While in most media circles, the larger global economic meltdown consumes the lion’s share of attention, the wine world is experiencing its own nasty correction. Many top wineries, especially those with bottle prices over $80 find themselves struggling to sell their wines as the usual outlets are simply refusing purchases that they used to beg for.
Vegas restaurants, long-standing bastions of “I don’t care what it costs as long as it sounds expensive” buying habits, are dumping their allocations of high-end wines like ballast water from an unstable ship. Cult wineries with mailing lists that had waiting lists thousands of members long are now struggling to find people to buy their wines, especially if they make more than a few thousand cases.

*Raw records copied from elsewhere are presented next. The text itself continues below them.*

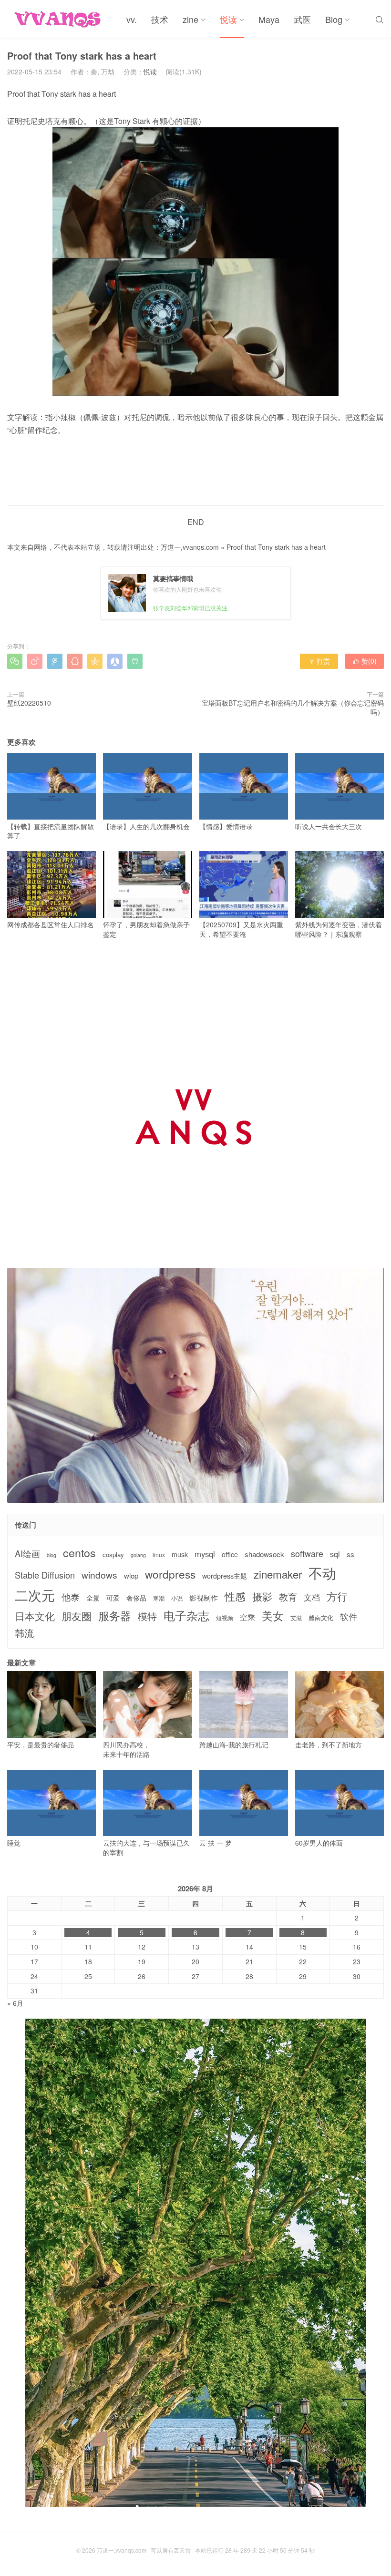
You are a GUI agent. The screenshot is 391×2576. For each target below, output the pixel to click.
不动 (322, 1572)
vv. (131, 19)
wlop (131, 1575)
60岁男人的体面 (319, 1842)
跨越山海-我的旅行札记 (233, 1744)
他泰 (71, 1597)
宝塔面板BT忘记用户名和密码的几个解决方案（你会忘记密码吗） (293, 707)
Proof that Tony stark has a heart (276, 547)
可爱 (113, 1597)
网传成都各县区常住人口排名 (50, 924)
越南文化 (321, 1617)
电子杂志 (186, 1615)
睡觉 (14, 1842)
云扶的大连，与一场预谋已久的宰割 (146, 1847)
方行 (337, 1596)
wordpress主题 (224, 1575)
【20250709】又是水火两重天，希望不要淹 (241, 929)
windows (99, 1574)
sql (335, 1554)
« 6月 (15, 2003)
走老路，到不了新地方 (328, 1744)
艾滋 (296, 1618)
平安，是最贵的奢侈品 (40, 1744)
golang (138, 1555)
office (230, 1554)
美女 (273, 1615)
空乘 (247, 1617)
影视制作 (203, 1597)
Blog (333, 19)
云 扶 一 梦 (215, 1842)
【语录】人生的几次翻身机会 (146, 826)
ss (350, 1554)
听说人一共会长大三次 (328, 826)
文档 (312, 1597)
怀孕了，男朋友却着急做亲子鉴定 (146, 929)
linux (159, 1555)
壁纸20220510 (29, 703)
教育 (288, 1596)
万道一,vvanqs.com (190, 547)
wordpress (170, 1574)
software (307, 1554)
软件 (348, 1616)
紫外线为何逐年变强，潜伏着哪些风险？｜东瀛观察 (338, 929)
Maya (268, 19)
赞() (364, 661)
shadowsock (264, 1554)
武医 (302, 19)
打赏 (319, 661)
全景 (93, 1597)
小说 (177, 1598)
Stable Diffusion (45, 1575)
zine (190, 19)
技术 (159, 19)
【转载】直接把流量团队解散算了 (50, 830)
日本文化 (35, 1616)
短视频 (224, 1618)
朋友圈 (77, 1616)
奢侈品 (136, 1597)
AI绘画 (27, 1554)
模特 (147, 1616)
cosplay (113, 1554)
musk (180, 1554)
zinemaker (278, 1574)
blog (51, 1555)
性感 (235, 1596)
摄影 (262, 1596)
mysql (205, 1554)
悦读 (228, 19)
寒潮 (159, 1598)
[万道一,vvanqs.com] (59, 19)
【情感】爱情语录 (226, 826)
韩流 (24, 1633)
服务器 (114, 1615)
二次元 (35, 1594)
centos (79, 1552)
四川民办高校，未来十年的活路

But more than anything else, the largest bellwether of a true collapse in the fine wine market are the high end Bordeaux wines, and the companies that have pimped them along a skyrocketing trajectory of pricing whose incline was no less irresponsible and unsustainable as any of the credit-default-swaps that brought down the global economy.
My fellow blogger Keith Levenberg wrote a lovely piece about this phenomenon that I highly recommend reading.
The phenomenon is certainly not restricted to Napa and Bordeaux, however. There are plenty of other wine regions that have massively over-invested based on the impossible hope that wine prices and demand would continue to soar at the top end of the market.
It’s sad to see the wine industry suffer at all, but it certainly wouldn’t be a bad thing to weed out a lot of chaff from the marketplace, and bring some of the outrageous prices (and pretensions) back down to earth.
Thanks to Jack at Fork & Bottle for the tip on Keith’s post.